Tangisan bayi Windu terdengar nyaring di sebuah ruangan pemeriksaan Puskesmas Tombatu, Sulawesi Utara. Dari ujung telunjuknya, tampak darah menggumpal akibat tusukan jarum. Seorang dokter segera mengambil cairan tubuh bewarna merah itu.
Windu di sana bersama Ibu, dan ayahnya, Fian, yang khawatir putri semata wayangnya itu terjangkit malaria. "Awalnya dia (Windu) cuma main-main. Tapi setelah itu dia panas batuk, lalu nangis-nangis, dan malamnya tidak tidur. Ya sudah saya bawa ke sini," cerita Fian.
Kecamatan Tombatu, yang terletak 90 km dari Manado, merupakan daerah endemis malaria. Pada 2015 lalu, tercatat ada 25 kasus malaria terjadi setiap bulannya di sini.
Meskipun daerah endemis, ternyata hanya ada satu Puskesmas di daerah pusat perkebunan vanili itu.
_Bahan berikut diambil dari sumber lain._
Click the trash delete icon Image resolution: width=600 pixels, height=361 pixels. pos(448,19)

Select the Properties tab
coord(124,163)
Puskesmas yang didatangi Fian tersebut melayani warga dari 21 desa.
Fian sendiri berasal dari Desa Pisa, yang terletak 20 km dari Puskesmas Tombatu. "Jauh, tapi ya mau bagaimana lagi. Anak harus diperiksa," katanya. Bersama istrinya dan Windu, Fian mendatangi Puskesmas dengan mengendarai sepeda motor.
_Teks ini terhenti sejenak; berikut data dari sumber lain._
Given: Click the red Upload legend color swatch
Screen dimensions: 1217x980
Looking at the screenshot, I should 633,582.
Setelah sekira setengah hari menunggu, meskipun wajahnya tampak letih, senyum menyimpul di wajah Fian dan istrinya, ketika tahu anaknya tidak menderita malaria, tetapi hanya demam biasa.
Kepala Puskesmas Tombatu, John Munaiseche, mengakui bahwa minimnya layanan kesehatan ini memperlambat diagnosis malaria di kecamatan itu. "Kalau cek malaria dulu ada rapid test. Sekarang tidak pernah muncul," tuturnya.
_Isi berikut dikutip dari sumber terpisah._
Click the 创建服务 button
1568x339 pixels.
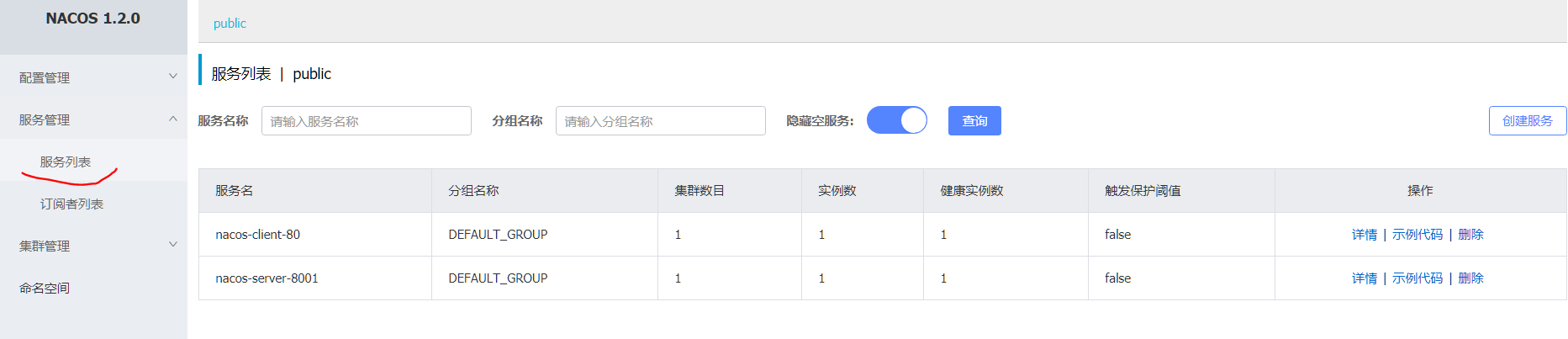click(1528, 120)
Kondisi itu semakin diperburuk dengan semakin banyaknya kasus malaria yang resisten terhadap obat tertentu, membuat upaya penyembuhan menjadi jauh lebih sulit.
Keadaan ini diketahui oleh Suzuki Yutaka, seorang profesor di Universitas Tokyo, Jepang. Dia pun, dengan dana dari pemerintah Jepang, membawa terobosan baru alat sekuensing DNA, bernama MinION, ke Sulawesi Utara.
Sekuen DNA adalah informasi paling mendasar yang membentuk tubuh makhluk hidup. Selain dapat memberikan informasi diagnosis penyakit, sekuens DNA juga bisa memberikan informasi terkait apakah malaria yang diderita pasien, resistensi terhadap sebuah obat anti-malaria.
(Baca Juga: Malaria, Momok Menakutkan bagi Prajurit TNI)
"Strain malaria yang resisten terhadap obat, semakin berkembang di seluruh dunia. Bahkan untuk obat anti-malaria yang paling kuat, Artemisinin. Jadi, dokter harus tahu apakah pasien resisten terhadap obat tertentu. Kalau tidak, pengobatan tidak akan bermanfaat," ungkap Suzuki.